Problem Description
Let us define a regular brackets sequence in the following way:
1. Empty sequence is a regular sequence.
2. If S is a regular sequence, then (S) and [S] are both regular sequences.
3. If A and B are regular sequences, then AB is a regular sequence.

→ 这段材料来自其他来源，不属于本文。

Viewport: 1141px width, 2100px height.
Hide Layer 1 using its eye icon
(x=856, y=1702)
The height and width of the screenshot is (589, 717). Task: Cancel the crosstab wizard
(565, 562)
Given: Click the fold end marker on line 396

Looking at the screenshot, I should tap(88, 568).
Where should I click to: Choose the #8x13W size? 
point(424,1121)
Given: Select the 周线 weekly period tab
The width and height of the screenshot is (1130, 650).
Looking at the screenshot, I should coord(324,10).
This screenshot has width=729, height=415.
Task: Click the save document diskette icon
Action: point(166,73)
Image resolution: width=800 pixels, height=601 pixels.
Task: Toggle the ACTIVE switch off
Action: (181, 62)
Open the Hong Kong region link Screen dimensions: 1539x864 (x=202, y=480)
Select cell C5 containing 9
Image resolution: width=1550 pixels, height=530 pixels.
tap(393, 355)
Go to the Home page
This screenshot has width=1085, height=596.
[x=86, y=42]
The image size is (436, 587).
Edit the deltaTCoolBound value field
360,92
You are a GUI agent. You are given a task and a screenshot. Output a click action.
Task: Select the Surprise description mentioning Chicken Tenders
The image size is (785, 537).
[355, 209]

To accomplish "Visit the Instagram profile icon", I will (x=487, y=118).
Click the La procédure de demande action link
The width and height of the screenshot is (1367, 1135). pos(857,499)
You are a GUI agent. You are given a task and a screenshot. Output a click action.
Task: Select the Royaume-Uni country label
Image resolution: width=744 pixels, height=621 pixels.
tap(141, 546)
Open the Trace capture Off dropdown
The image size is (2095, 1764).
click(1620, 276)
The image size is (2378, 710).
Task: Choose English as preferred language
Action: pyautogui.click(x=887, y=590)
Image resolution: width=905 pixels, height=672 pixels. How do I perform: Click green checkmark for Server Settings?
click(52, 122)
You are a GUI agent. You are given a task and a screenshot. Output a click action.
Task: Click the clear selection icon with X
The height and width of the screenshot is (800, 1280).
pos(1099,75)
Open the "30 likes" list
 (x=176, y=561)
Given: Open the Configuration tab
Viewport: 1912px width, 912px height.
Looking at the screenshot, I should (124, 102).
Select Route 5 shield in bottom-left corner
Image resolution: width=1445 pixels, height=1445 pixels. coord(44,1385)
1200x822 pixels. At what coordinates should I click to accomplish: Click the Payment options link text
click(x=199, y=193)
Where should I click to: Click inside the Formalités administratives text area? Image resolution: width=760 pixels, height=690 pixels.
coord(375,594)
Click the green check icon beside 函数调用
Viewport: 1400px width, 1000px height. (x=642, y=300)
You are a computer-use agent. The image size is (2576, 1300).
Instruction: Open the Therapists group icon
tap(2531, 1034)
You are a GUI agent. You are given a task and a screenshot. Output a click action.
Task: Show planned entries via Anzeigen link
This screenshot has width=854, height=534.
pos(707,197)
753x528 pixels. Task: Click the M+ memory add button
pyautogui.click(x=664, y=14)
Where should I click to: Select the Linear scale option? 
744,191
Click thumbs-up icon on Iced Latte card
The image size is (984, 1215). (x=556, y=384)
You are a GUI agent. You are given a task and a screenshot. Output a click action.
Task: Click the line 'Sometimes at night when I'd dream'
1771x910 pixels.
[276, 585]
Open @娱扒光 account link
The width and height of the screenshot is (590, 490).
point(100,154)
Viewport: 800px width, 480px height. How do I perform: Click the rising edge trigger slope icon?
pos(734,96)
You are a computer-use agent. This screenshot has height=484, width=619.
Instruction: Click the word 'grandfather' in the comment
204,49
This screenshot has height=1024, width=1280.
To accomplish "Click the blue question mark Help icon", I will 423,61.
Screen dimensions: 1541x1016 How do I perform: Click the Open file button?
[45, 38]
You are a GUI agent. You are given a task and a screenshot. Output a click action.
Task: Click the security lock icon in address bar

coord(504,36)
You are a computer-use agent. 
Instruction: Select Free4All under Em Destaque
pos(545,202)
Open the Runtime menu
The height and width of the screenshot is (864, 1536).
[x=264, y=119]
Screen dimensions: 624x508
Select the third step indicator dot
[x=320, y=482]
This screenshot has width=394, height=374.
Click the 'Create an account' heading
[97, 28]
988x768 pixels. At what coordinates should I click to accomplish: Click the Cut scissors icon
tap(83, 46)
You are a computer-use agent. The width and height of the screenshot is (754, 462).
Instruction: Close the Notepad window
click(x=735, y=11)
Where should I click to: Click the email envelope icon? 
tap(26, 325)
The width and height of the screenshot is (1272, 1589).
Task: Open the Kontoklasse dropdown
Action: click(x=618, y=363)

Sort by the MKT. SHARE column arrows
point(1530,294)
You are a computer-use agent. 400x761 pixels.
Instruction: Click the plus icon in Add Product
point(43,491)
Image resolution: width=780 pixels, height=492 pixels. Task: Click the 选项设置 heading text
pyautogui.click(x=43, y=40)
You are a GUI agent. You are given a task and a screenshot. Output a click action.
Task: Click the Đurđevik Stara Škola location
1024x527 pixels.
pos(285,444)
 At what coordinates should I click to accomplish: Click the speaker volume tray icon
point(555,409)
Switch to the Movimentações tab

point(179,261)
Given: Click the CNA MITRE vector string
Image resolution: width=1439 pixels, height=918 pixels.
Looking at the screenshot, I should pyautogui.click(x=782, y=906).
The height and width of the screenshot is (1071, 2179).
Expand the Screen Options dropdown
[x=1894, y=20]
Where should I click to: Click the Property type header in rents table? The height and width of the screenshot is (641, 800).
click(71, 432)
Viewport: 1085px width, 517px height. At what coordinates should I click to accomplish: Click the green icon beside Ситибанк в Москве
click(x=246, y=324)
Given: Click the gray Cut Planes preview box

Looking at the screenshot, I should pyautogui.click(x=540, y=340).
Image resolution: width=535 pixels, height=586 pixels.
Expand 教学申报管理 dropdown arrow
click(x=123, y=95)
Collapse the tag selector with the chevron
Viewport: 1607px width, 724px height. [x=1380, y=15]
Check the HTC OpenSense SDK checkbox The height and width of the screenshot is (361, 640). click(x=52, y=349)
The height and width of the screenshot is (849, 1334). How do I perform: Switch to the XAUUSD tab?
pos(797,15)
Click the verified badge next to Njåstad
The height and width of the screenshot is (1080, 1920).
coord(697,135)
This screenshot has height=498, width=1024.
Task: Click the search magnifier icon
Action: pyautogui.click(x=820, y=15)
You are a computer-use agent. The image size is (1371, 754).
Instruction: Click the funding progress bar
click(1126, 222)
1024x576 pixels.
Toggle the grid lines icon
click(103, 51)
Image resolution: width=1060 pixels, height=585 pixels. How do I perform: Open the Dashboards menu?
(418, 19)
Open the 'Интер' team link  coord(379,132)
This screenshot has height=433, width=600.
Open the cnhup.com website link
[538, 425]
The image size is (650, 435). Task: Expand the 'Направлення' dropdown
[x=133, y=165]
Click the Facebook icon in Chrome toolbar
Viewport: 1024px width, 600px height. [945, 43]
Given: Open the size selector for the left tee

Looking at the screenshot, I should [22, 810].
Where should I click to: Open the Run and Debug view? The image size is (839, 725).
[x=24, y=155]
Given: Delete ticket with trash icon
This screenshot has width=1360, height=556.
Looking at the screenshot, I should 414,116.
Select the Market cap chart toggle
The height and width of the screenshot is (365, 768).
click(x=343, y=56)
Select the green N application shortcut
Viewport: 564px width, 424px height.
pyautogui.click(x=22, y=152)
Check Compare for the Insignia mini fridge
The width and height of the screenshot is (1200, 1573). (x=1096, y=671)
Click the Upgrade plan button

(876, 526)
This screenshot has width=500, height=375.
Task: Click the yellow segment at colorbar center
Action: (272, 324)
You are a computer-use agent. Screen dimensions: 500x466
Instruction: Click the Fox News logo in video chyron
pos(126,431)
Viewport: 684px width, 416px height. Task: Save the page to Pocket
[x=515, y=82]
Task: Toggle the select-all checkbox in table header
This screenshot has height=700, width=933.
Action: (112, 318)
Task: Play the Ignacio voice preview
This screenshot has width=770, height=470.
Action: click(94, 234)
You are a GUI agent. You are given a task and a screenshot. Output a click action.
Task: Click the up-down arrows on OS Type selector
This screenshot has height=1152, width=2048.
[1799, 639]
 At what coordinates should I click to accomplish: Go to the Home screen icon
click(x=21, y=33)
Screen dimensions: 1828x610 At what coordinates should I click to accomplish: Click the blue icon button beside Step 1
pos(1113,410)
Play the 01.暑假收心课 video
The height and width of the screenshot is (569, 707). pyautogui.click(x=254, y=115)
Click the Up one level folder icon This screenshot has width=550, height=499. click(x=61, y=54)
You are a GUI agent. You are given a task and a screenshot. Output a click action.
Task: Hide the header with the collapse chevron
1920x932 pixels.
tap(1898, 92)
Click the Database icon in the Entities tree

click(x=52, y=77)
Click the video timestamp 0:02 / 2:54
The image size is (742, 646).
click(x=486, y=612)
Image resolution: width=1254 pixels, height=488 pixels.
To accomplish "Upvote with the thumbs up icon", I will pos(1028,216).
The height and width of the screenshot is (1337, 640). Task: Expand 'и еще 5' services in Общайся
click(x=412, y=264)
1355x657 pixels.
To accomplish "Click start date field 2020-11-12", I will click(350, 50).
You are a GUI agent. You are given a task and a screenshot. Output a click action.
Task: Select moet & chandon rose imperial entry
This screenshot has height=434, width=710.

For example, all of the following sequences of characters are regular brackets sequences:
(), [], (()), ([]), ()[], ()[()]
And all of the following character sequences are not:
(, [, ), )(, ([)], ([(]
Some sequence of characters '(', ')', '[', and ']' is given. You are to find the shortest possible regular brackets sequence, that contains the given character sequence as a subsequence. Here, a string a1 a2 ... an is called a subsequence of the string b1 b2 ... bm, if there exist such indices 1 = i1 < i2 < ... < in = m, that aj = bij for all 1 = j = n.
Input
The input file contains at most 100 brackets (characters '(', ')', '[' and ']') that are situated on a single line without any other characters among them.
Output
Write to the output file a single line that contains some regular brackets sequence that has the minimal possible length and contains the given sequence as a subsequence.
Sample Input
([(]
Sample Output
()[()]
————————————————————————————————————————————————————
题意:给出一串括号,要求输出添加括号最少,并使所有括号均有匹配的串
思路:用 dp[i][j] 表示从第 i 个括号到第 j 个括号添加括号的个数,用 pos[i][j] 表示 i、j 中哪个位置分开使得两部分匹配,首先判断括号是否匹配,如果匹配,则 dp[i][j]=dp[i+1][j-1],然后判断 dp[i][j]=min(dp[i][k]+dp[k+1][j]) ,最后递归输出即可
Source Program
#include<iostream>
#include<cstdio>
#include<cstring>
#include<cmath>
#include<algorithm>
#include<string>
#include<cstdlib>
#include<queue>
#include<set>
#include<map>
#include<stack>
#include<ctime>
#include<vector>
#define INF 0x3f3f3f3f
#define PI acos(-1.0)
#define N 10001
#define MOD 10007
#define E 1e-6
#define LL long long
using namespace std;
char a[N];
int dp[N][N],pos[N][N];
void print(int i,int j)
{
if(i>j)
return;
if(i==j)
{
if(a[i]=='('||a[j]==')')
printf("()");
else
printf("[]");
}
else if(pos[i][j]==-1)
{
printf("%c",a[i]);
print(i+1,j-1);
printf("%c",a[j]);
}
else
{
print(i,pos[i][j]);
print(pos[i][j]+1,j);
}
}
bool match(int i,int j)
{
if(a[i]=='('&&a[j]==')')
return true;
if(a[i]=='['&&a[j]==']')
return true;
return false;
}
int main()
{
int n;
while(scanf("%s",a)!=EOF)
{
memset(dp,0,sizeof(dp));
int n=strlen(a);
for(int i=0;i<n;i++)//只有一个括号结果一定为1
dp[i][i]=1;
for(int len=1;len<n;len++)
{
for(int i=0;i+len<n;i++)
{
int j=i+len;
dp[i][j]=INF;
if(match(i,j))
{
dp[i][j]=dp[i+1][j-1];
pos[i][j]=-1;
}
for(int k=i;k<j;k++)
{
int temp=dp[i][k]+dp[k+1][j];
if(dp[i][j]>temp)
{
dp[i][j]=temp;
pos[i][j]=k;
}
}
}
}
print(0,n-1);
printf("\n");
}
return 0;
}